(Stored data entries)
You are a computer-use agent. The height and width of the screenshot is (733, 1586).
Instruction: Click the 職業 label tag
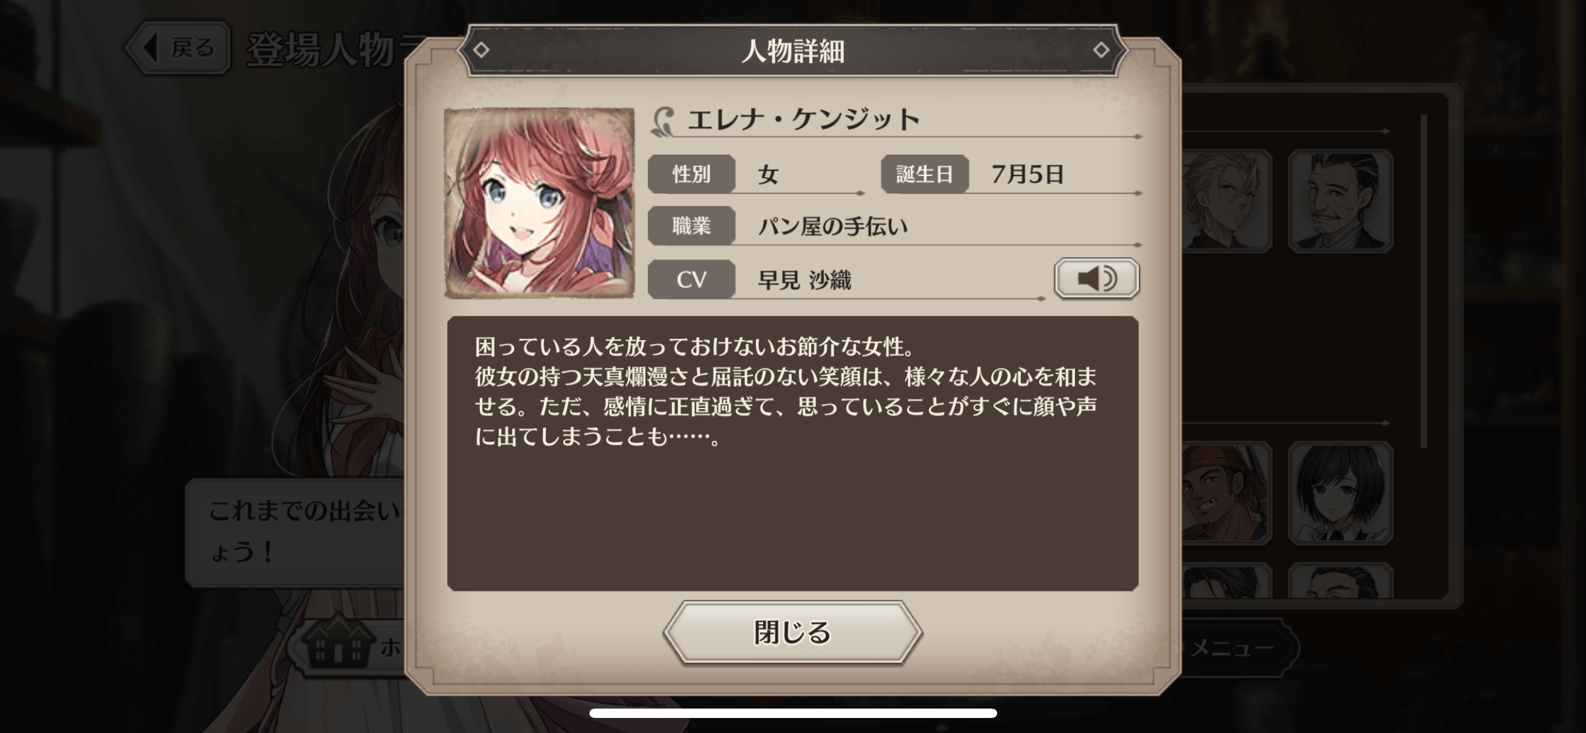click(692, 226)
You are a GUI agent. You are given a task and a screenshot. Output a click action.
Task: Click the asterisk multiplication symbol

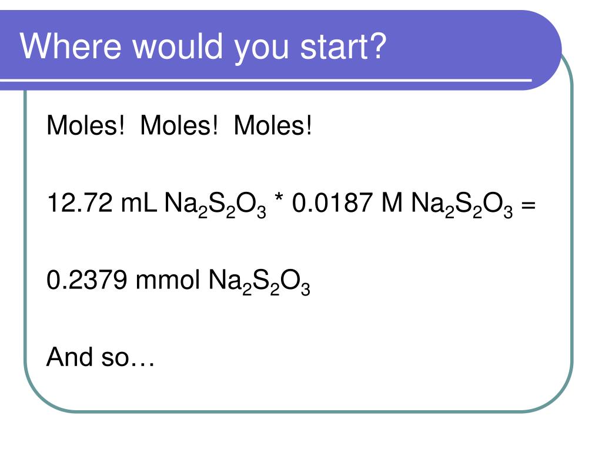point(279,199)
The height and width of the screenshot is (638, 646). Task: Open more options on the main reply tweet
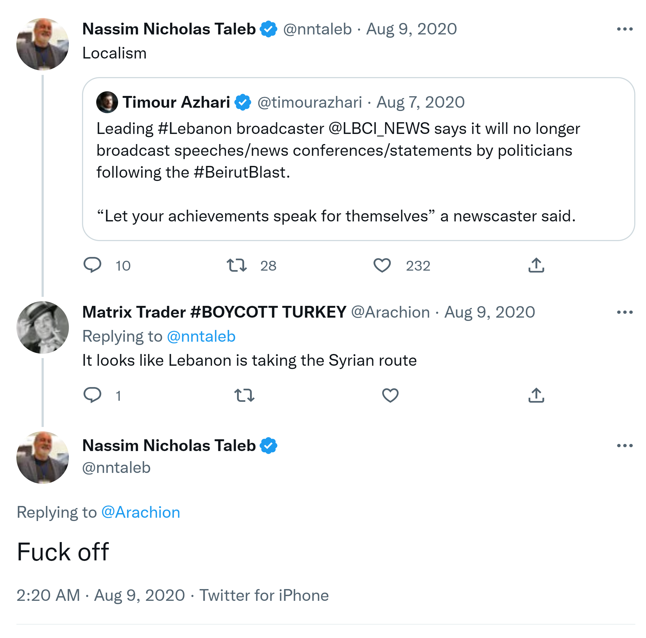625,445
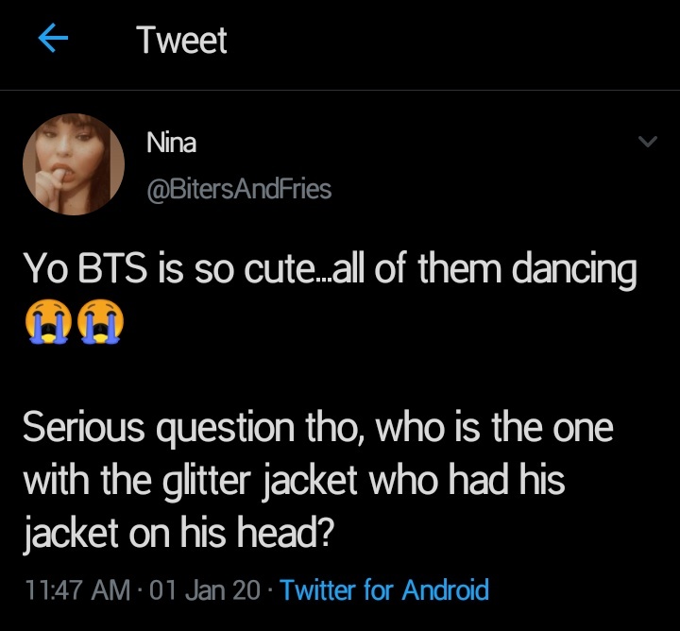The image size is (680, 631).
Task: Open the Twitter for Android source link
Action: tap(384, 591)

## Exercise instructions
Search the data above for the string "agent". Report every line where it is found.

## Output of the exercise
You are a computer-use agent. The height and width of the screenshot is (733, 1586).
You are a GUI agent. You are given a task and a screenshot. Output a click action.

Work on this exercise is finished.